▶ _EXERCISE AIM_:
What you return must match the listing exactly, with every image removed.

▶ _DATASET CONTENT_:
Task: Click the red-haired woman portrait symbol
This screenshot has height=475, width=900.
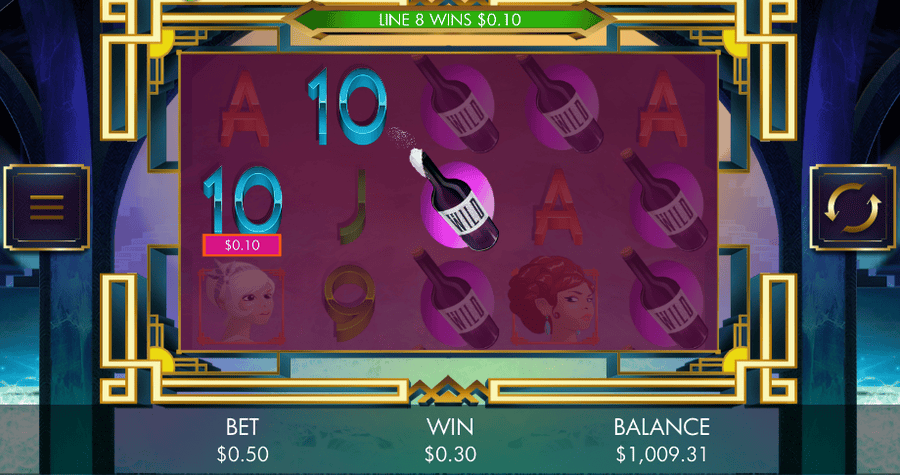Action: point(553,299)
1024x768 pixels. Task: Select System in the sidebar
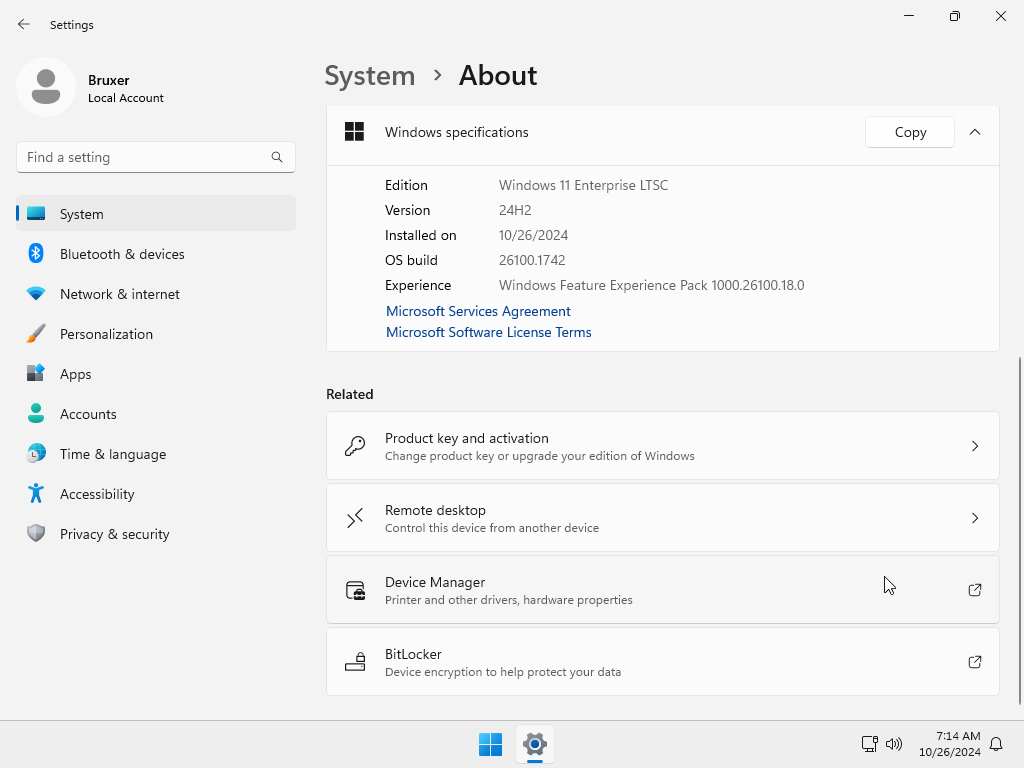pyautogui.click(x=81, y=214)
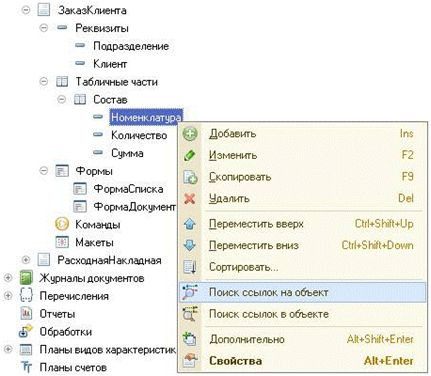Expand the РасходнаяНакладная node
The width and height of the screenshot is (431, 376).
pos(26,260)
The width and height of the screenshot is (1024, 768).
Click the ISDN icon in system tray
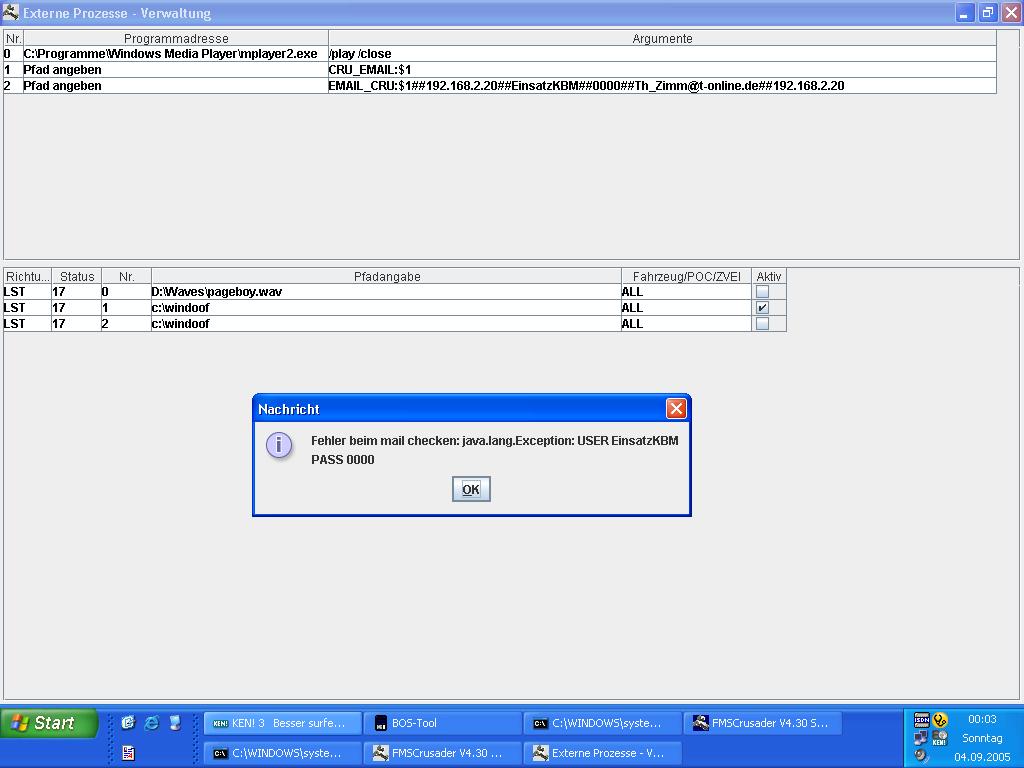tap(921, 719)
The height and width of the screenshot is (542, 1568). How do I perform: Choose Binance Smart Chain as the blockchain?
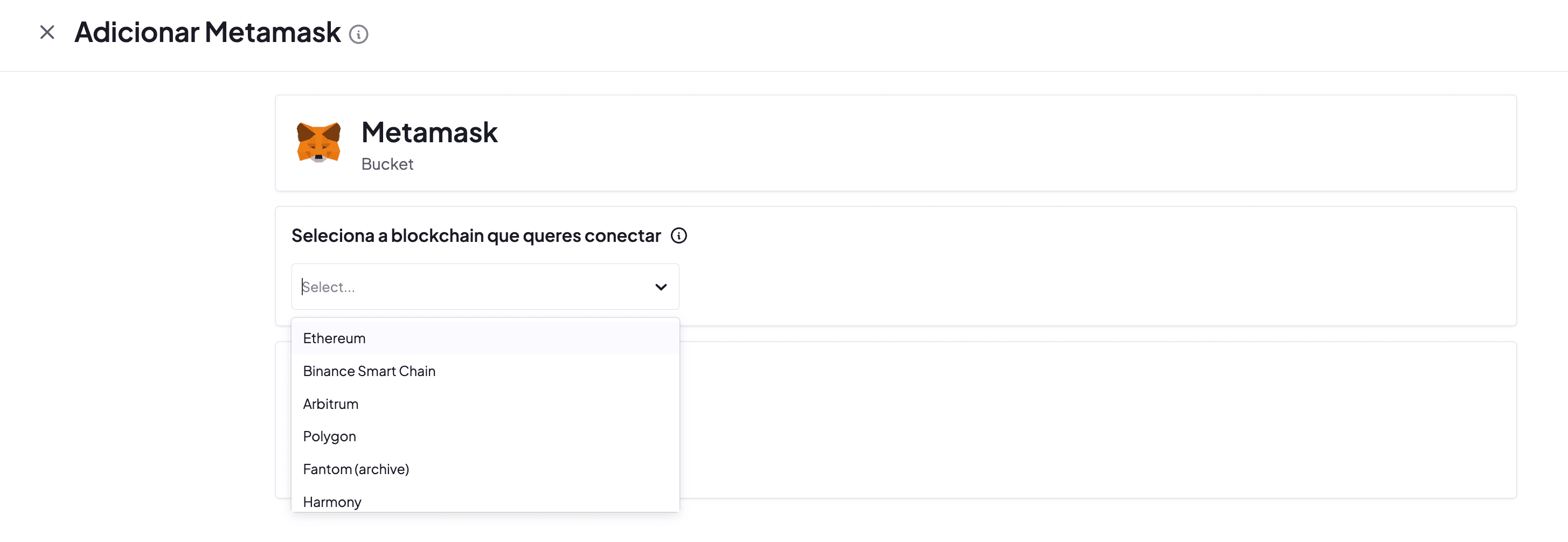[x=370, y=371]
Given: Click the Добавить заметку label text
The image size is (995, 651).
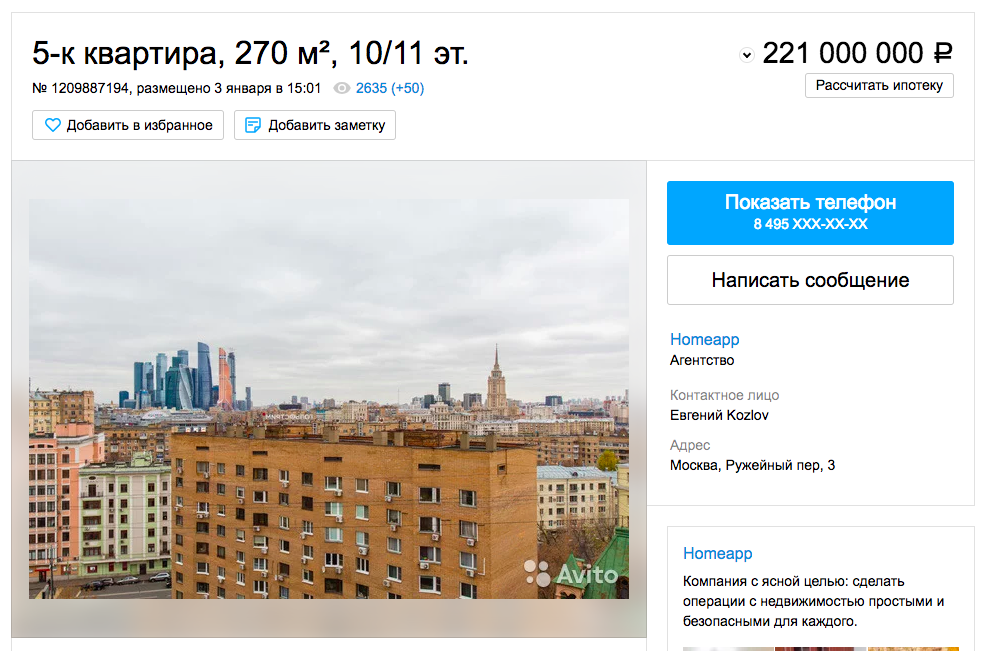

▶ _RESPONSE_:
Task: Click the red-haired woman portrait symbol
This screenshot has height=475, width=900.
Action: point(553,299)
1024x768 pixels. Task: Select System in the sidebar
pyautogui.click(x=81, y=214)
Expand the РасходнаяНакладная node
The width and height of the screenshot is (431, 376).
pos(26,260)
The width and height of the screenshot is (1024, 768).
Click the ISDN icon in system tray
tap(921, 719)
The height and width of the screenshot is (542, 1568). How do I perform: Choose Binance Smart Chain as the blockchain?
[x=370, y=371]
Given: Click the Добавить заметку label text
The image size is (995, 651).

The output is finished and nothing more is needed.